Short-term power outages are inconvenient. Storms or energy shortages sometimes make the power go out. In some cases, these outages can also be life-threatening. By preparing for outages in advance, you’ll have a plan to use when the power goes out.
Gather Supplies Before a Blackout Happens
Make a “blackout kit” before the lights go out. Include the following supplies:
Portable, battery-powered radio or TV
Water (at least 1 gallon per person, per day)
A whistle to alert rescue workers
Stay Calm and Stay Cool
Here are a few helpful tips on how to reduce the dangers of a power outage:
Only use a flashlight for emergency lighting.
Do not use candles – they are a serious fire hazard.
Turn off all electrical equipment that was on when the power failed.
Avoid opening your refrigerator or freezer to keep contents cold.
Do not run a generator inside your home or garage.
Do not connect a generator to a home’s electrical system.
If you use a generator, connect the equipment you want to power directly to the generator.
Keep a battery-powered or hand-crank radio handy to get the latest news.
Summer Outages Create Special Concerns
In the summer, a power outage can stop air conditioners and fans that move cooler air.

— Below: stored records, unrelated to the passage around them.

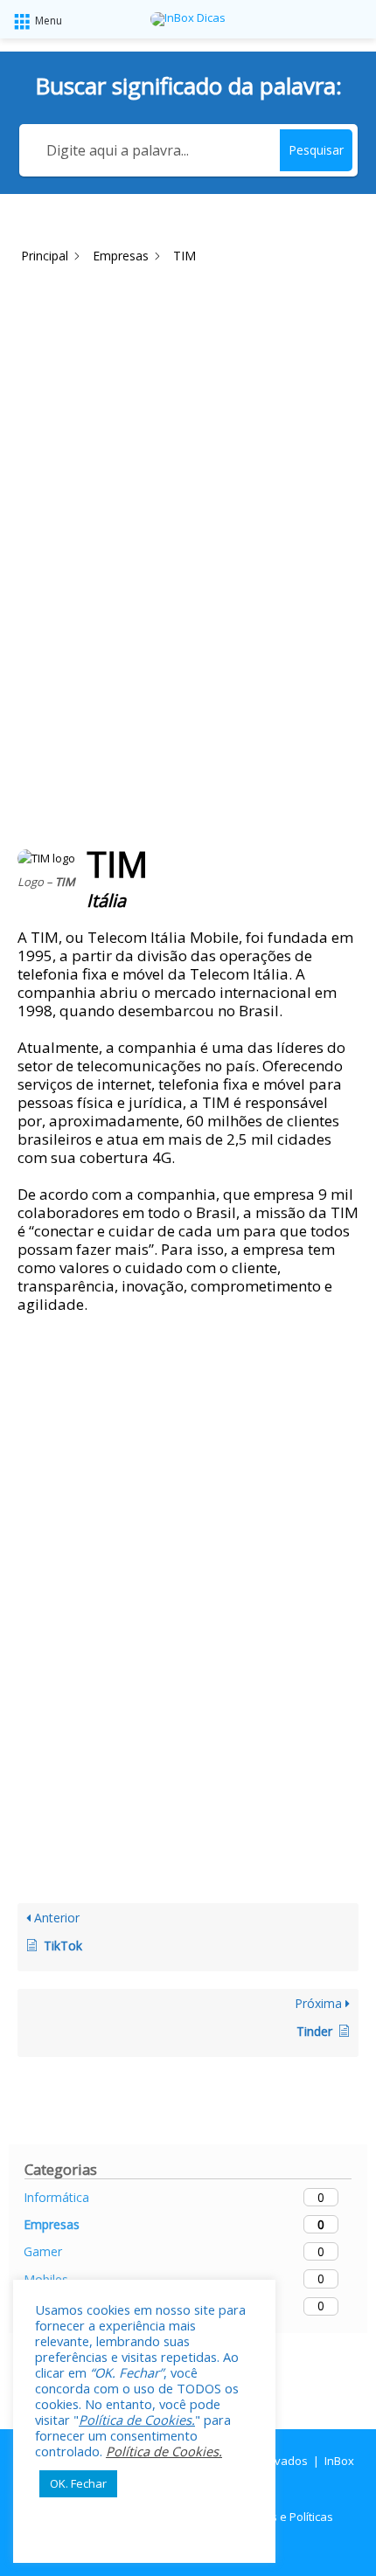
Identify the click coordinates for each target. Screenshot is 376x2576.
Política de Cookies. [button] (137, 2419)
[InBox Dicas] (188, 19)
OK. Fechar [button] (78, 2483)
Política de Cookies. (164, 2451)
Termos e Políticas (285, 2516)
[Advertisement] (188, 461)
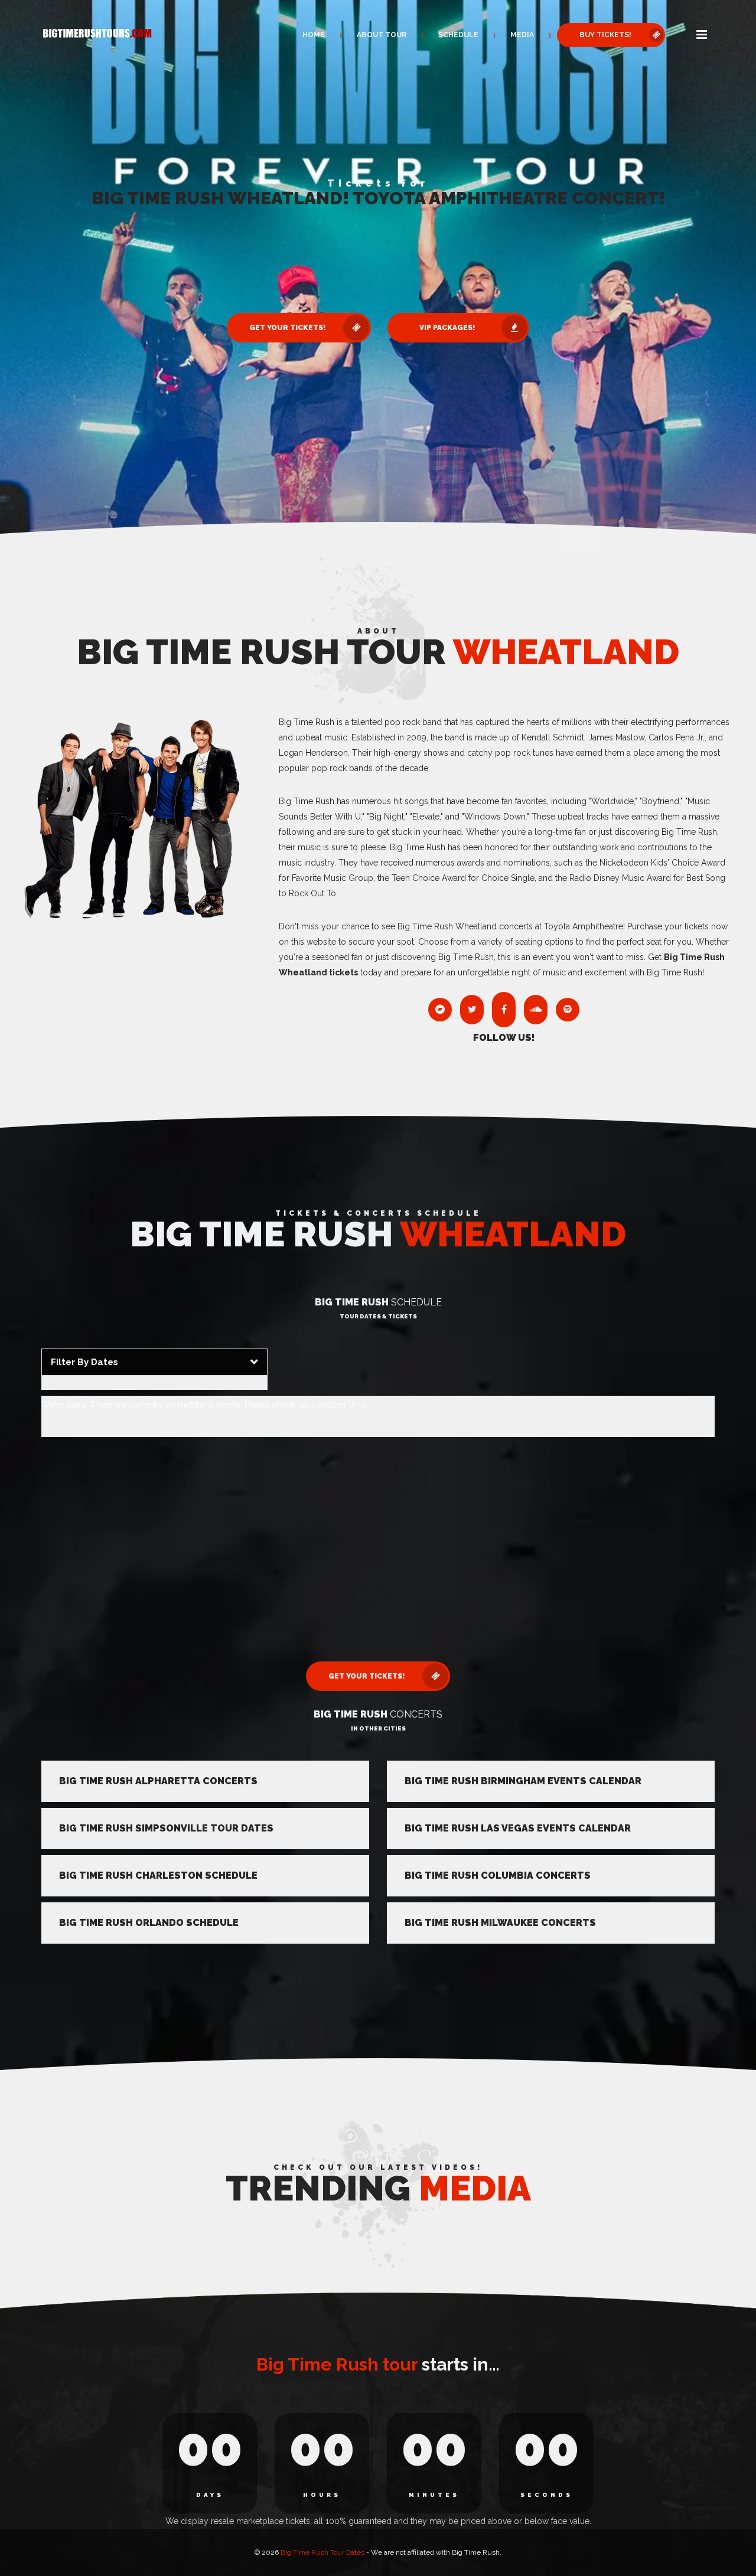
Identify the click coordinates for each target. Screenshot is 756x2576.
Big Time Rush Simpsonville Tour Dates (166, 1828)
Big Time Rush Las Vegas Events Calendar (518, 1828)
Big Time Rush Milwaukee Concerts (500, 1922)
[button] (701, 35)
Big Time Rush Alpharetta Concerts (158, 1781)
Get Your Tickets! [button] (287, 328)
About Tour (381, 35)
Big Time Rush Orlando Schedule (149, 1922)
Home (313, 35)
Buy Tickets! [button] (605, 35)
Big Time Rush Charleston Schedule (158, 1875)
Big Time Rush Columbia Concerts (498, 1875)
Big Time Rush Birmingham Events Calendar (523, 1781)
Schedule (458, 35)
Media (522, 35)
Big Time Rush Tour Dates (322, 2552)
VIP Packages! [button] (447, 328)
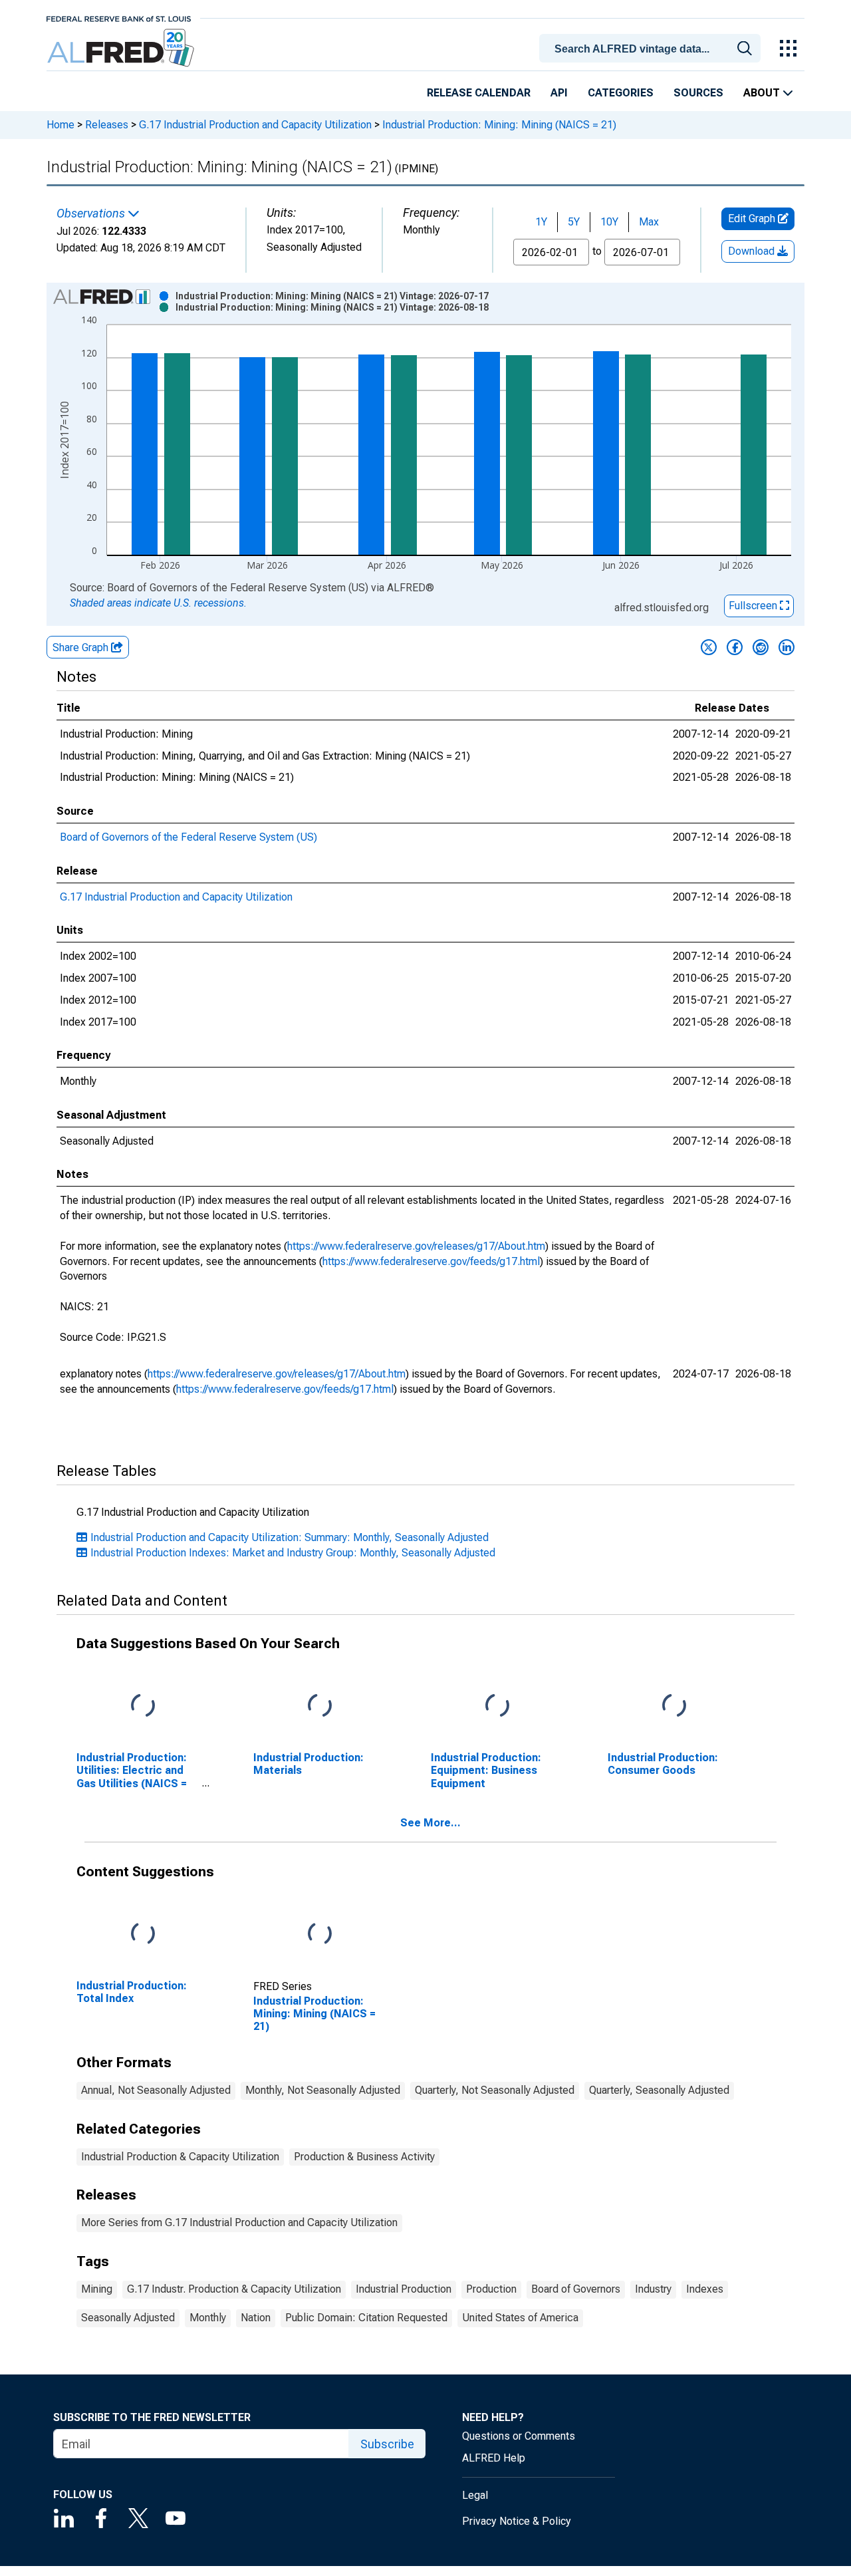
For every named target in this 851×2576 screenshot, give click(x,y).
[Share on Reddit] (761, 647)
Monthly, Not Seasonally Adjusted (322, 2090)
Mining (96, 2289)
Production (491, 2289)
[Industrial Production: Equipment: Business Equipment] (497, 1706)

Some power outages can also stop water treatment plants, making clean water that’s safe to drink in short supply.
In case of a summer power outage:
Check on family or neighbors who may not be mobile.
Consider evacuating beyond the reach of the blackout.
Drink plenty of water.
Wear light clothing.
If you can, move to areas with generated power (malls, shelters, etc.)
Listen for news updates on a battery-powered or hand-crank radio or TV.
Watch for heat-related illnesses, especially in children, the elderly and disabled.
For more information, see this website’s section on “Extreme Heat” and learn more about blackouts by viewing “Are You Ready?” from FEMA.
Winter Power Outage: Are You Prepared?
Without power, you quickly lose access to many essentials of modern life. Depending on the time of year and the duration, a power outage can mean the difference between life and death. On the other hand, while a summer wind storm can cause a temporary loss of power and be a major inconvenience and loss of food in the freezer; even a short winter outage in Montana is a risk to humans, livestock, pets, and structures. Are you prepared?
Since you never know when and how long you could be without power here are a few tips to prepare for these three essentials:
1. warmth and comfort
2. cooking and water
3. sanitation, hygiene, and health
Prepare an emergency kit (batteries, flashlight, foods, waters, bedding, candles, etc.) for at least 72 hours without power – in isolated rural areas, especially during winter months perhaps longer.
Safety Comes First! During the winter if you need emergency heating for your home, to decrease the risk of starting your house on fire, getting injured, and being poisoned from toxic fumes; safety is the primary consideration when choosing and using backup heating and cooling systems.
Home Heating Options:
Severe winter storms can cause power outages for a few days or even weeks. Some common alternative sources of home heating are fireplaces, space heaters, wood-burning stove, and kerosene heaters. Keep in mind, however, for stoves they have blowers, augers to feed fuel-pellets or other electric controls, these appliances will not fully function without electricity. Of course, using any nonelectrical/ utility provided fuel heating system will require an ample supply of wood, pellets, propane, kerosene, etc.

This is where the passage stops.